- **AIM OF THE TASK**: Format the entries from the start through the line containing "Looking at the screenshot, I should coord(235,79)." as a numbered list, leaving out blank lines.

--*--

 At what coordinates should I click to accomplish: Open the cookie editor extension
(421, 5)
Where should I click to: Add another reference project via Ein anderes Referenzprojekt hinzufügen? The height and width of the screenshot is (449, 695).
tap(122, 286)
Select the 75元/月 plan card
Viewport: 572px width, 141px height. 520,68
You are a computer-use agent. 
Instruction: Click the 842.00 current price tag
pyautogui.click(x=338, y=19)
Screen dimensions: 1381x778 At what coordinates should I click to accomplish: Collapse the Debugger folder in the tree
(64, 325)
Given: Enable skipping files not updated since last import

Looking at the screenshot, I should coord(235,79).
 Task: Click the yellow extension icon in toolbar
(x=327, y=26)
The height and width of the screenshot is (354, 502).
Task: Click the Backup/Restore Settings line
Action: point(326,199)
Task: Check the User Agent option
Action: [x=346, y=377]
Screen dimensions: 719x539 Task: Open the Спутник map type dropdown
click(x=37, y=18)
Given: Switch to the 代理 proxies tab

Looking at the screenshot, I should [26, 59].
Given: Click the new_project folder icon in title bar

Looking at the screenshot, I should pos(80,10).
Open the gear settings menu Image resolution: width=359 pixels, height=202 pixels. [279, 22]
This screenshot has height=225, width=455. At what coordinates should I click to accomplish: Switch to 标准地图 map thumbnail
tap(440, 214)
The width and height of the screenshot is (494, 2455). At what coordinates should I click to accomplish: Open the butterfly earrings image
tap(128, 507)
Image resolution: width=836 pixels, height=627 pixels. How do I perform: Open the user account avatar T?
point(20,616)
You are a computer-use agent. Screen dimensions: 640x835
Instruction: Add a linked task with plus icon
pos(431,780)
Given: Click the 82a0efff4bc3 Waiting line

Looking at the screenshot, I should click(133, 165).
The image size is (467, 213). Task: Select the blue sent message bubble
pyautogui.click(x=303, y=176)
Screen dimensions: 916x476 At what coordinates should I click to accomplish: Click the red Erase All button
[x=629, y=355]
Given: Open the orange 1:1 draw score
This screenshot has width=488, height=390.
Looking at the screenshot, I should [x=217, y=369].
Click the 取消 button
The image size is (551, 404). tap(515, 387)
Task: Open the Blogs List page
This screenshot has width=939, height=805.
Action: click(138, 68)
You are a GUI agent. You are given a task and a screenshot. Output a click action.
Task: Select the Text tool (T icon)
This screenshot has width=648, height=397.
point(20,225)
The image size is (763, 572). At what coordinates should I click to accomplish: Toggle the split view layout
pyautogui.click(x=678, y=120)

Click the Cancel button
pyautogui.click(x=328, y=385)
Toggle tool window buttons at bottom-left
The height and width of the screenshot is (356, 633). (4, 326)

--*--

- **OUTPUT**:
1.  At what coordinates should I click to accomplish: Open the cookie editor extension
2. (421, 5)
3. Where should I click to: Add another reference project via Ein anderes Referenzprojekt hinzufügen? The height and width of the screenshot is (449, 695).
4. tap(122, 286)
5. Select the 75元/月 plan card
6. Viewport: 572px width, 141px height. 520,68
7. You are a computer-use agent. 
8. Instruction: Click the 842.00 current price tag
9. pyautogui.click(x=338, y=19)
10. Screen dimensions: 1381x778 At what coordinates should I click to accomplish: Collapse the Debugger folder in the tree
11. (64, 325)
12. Given: Enable skipping files not updated since last import
13. Looking at the screenshot, I should coord(235,79).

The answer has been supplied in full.